Reproduce the lines of the listing below word for word, starting at the line that contains "Select the Default Report Policy combo box" and continuing to the end of the listing. Leave the pictures out of your answer.

Word and element location data
########

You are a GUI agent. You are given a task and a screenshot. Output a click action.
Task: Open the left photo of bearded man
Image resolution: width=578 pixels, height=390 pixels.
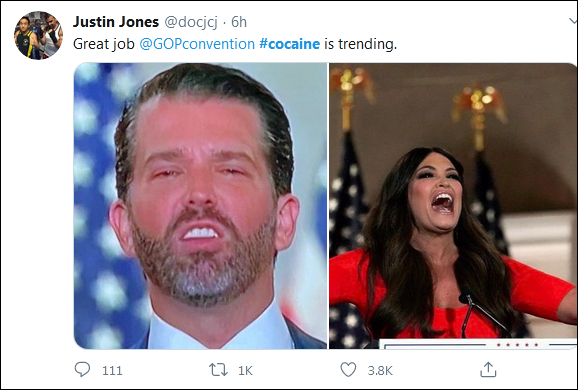pyautogui.click(x=201, y=206)
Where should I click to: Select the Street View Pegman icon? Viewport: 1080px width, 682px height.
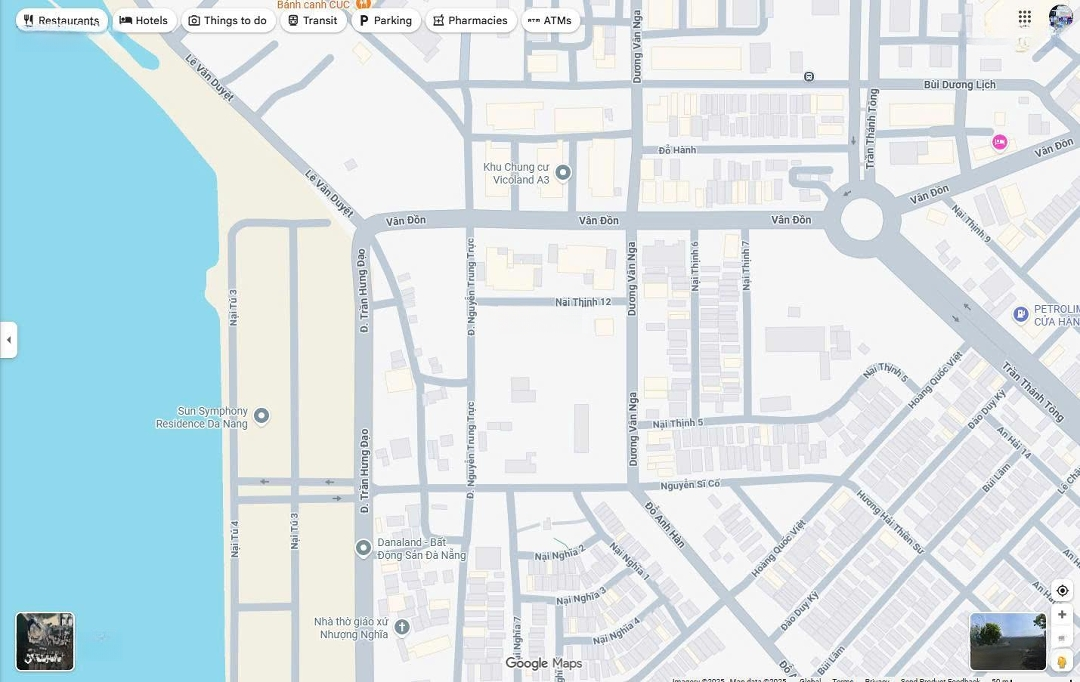click(x=1062, y=661)
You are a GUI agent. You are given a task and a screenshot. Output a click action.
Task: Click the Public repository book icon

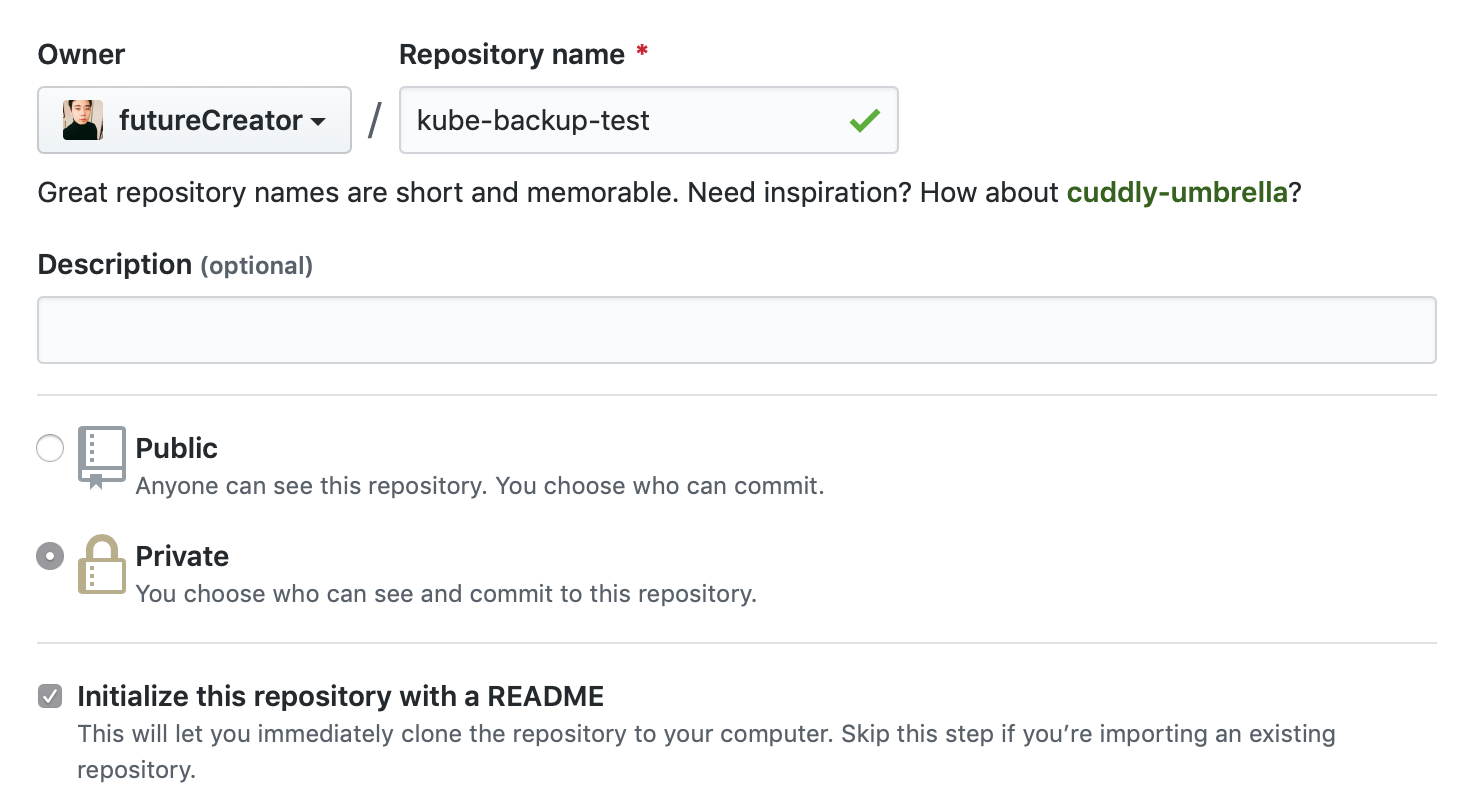100,455
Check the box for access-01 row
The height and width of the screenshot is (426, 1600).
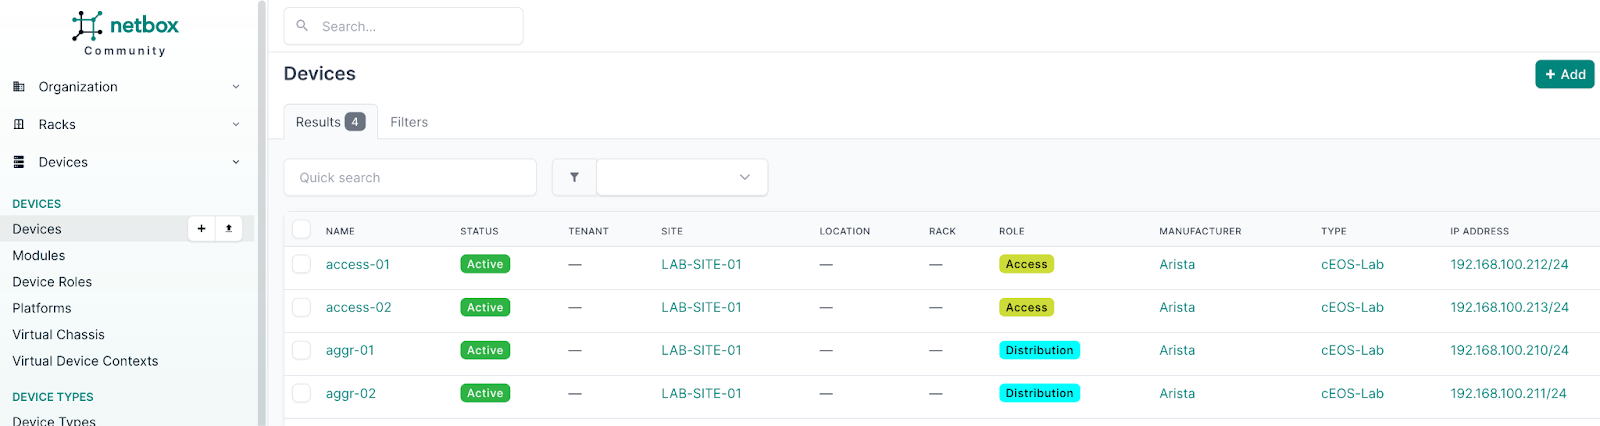[x=301, y=265]
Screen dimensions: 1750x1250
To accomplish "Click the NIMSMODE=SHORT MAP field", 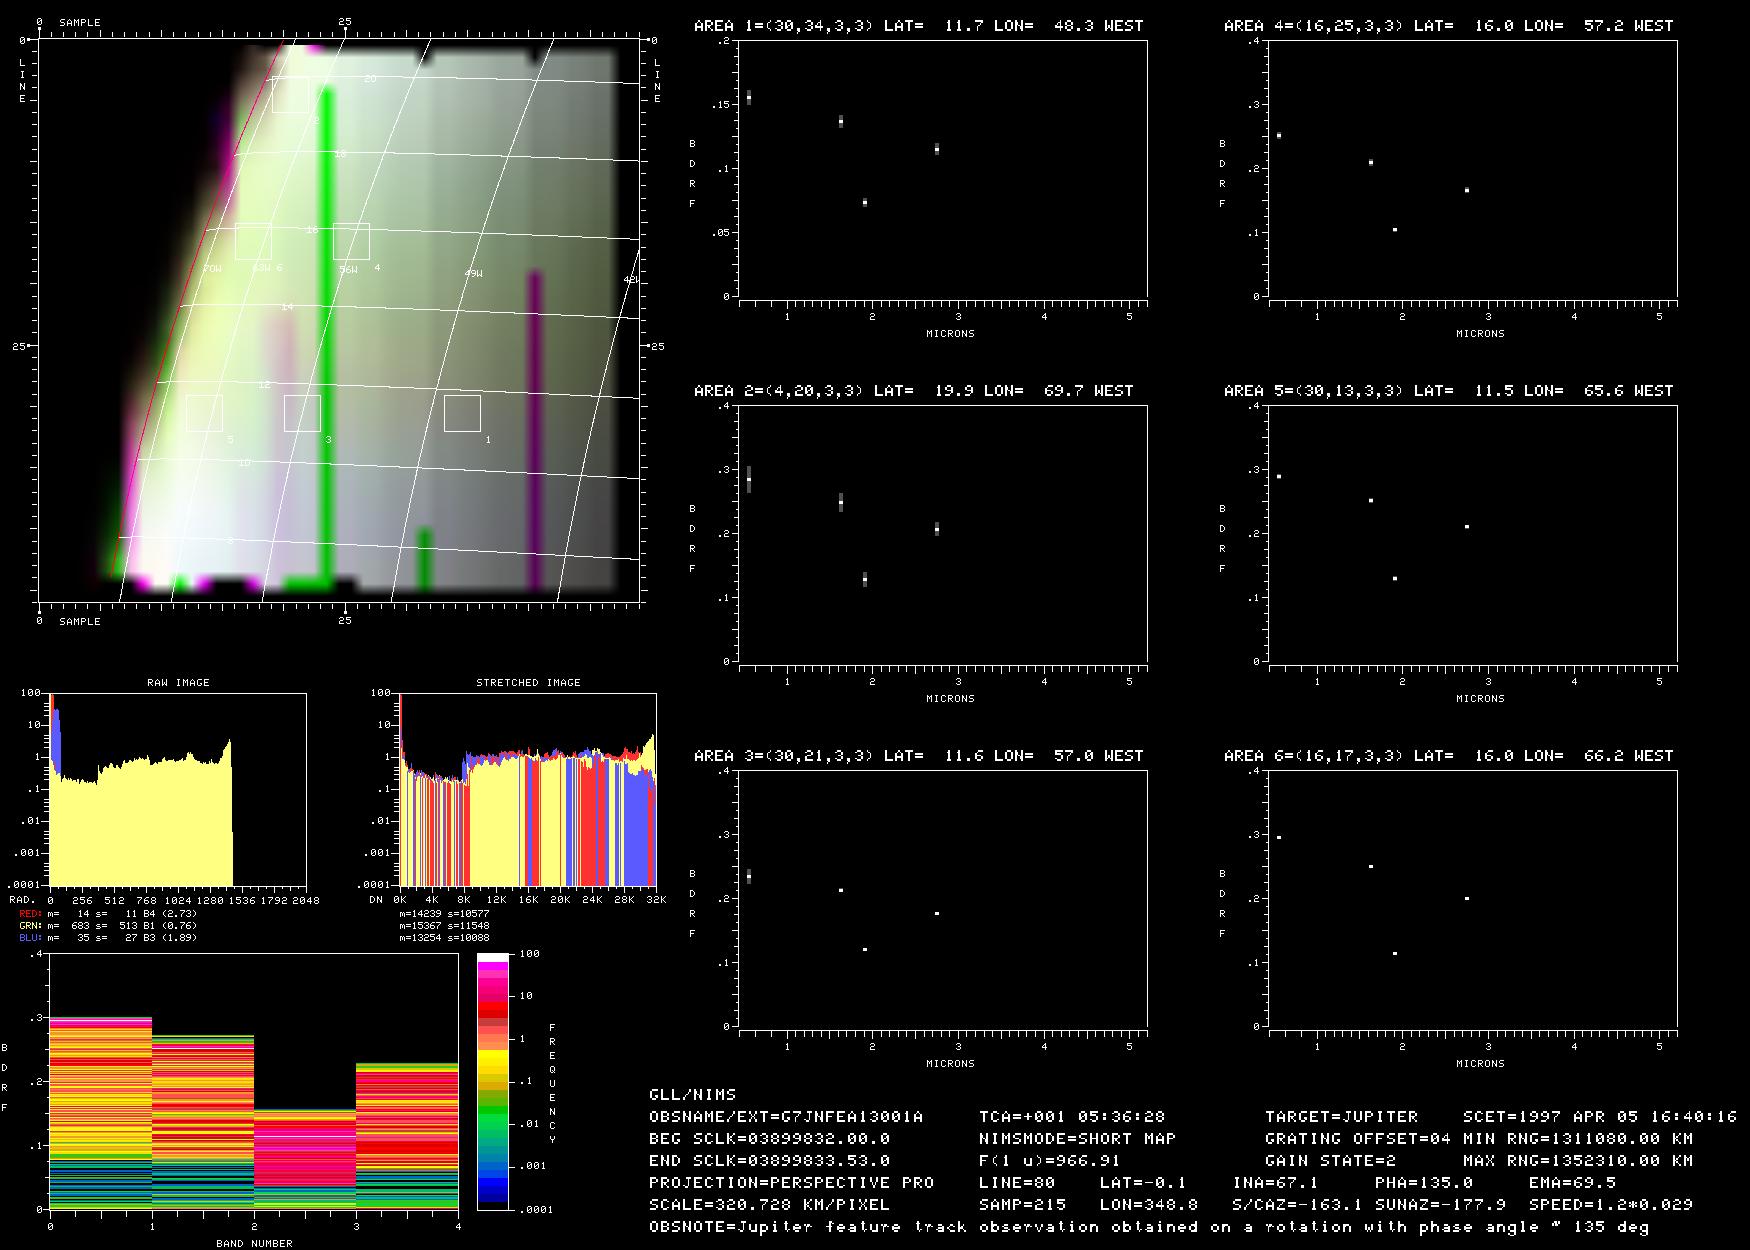I will pos(1077,1138).
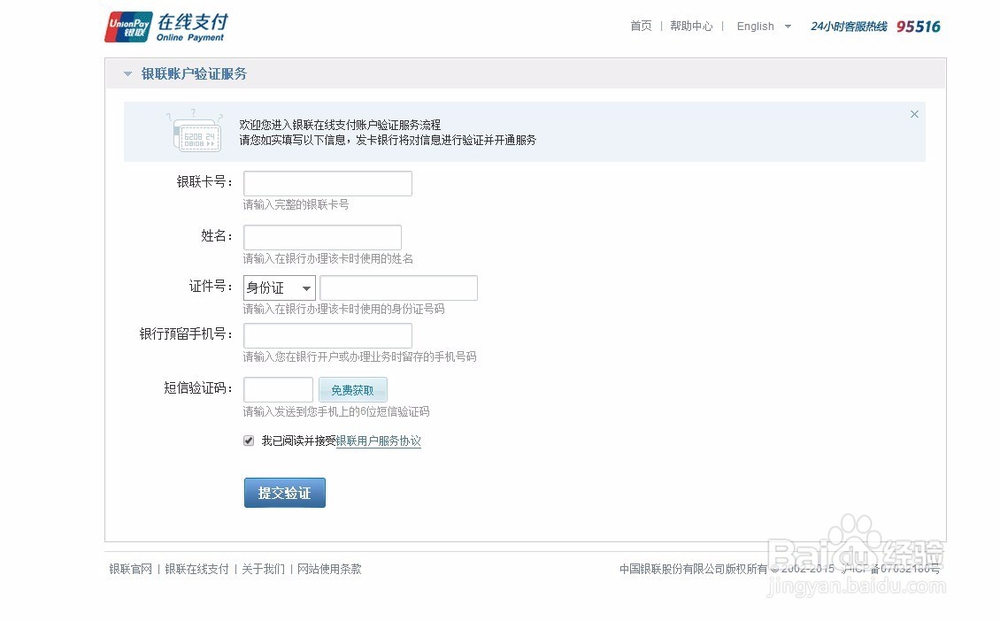The width and height of the screenshot is (1000, 621).
Task: Click 免费获取 to request SMS code
Action: tap(353, 389)
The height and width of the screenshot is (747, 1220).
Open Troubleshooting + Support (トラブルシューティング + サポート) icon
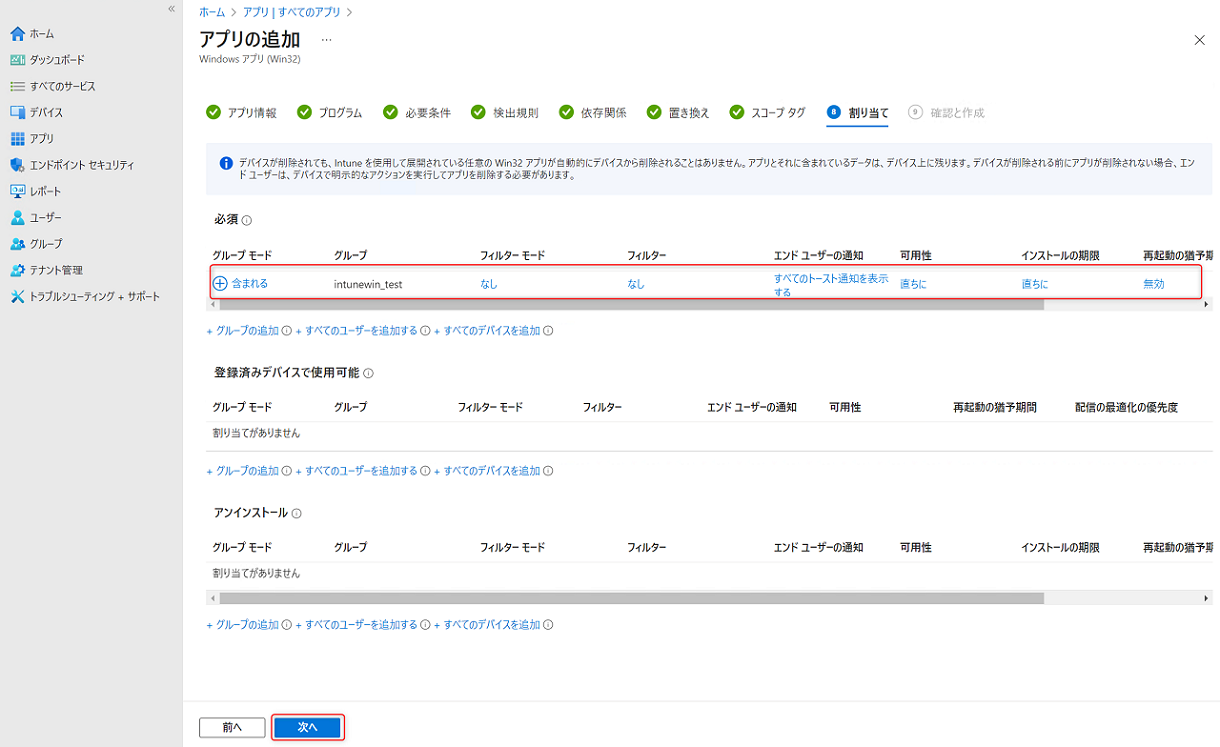coord(17,297)
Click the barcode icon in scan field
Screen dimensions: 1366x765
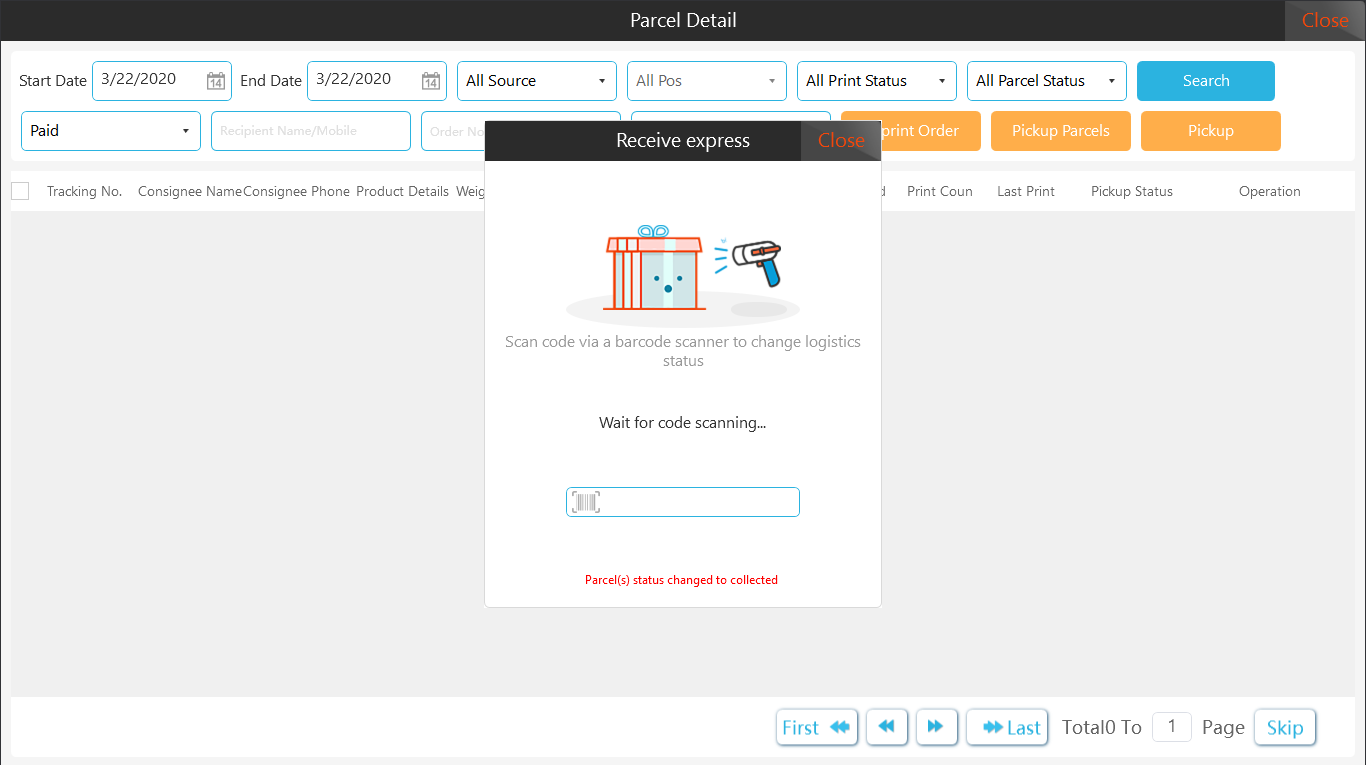pyautogui.click(x=585, y=502)
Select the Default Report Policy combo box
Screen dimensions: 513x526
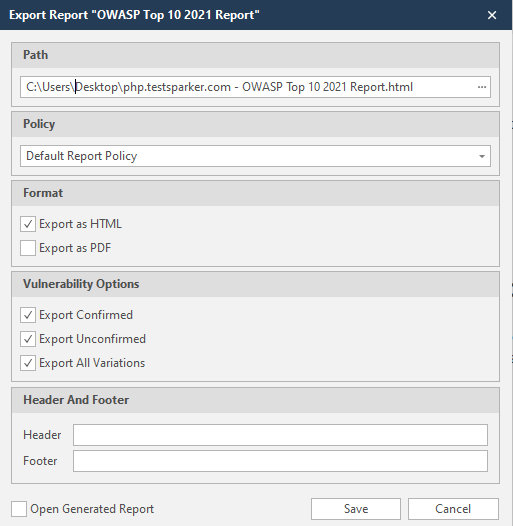(255, 156)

########

TASK RESULT:
Select the Default Report Policy combo box
Screen dimensions: 513x526
(255, 156)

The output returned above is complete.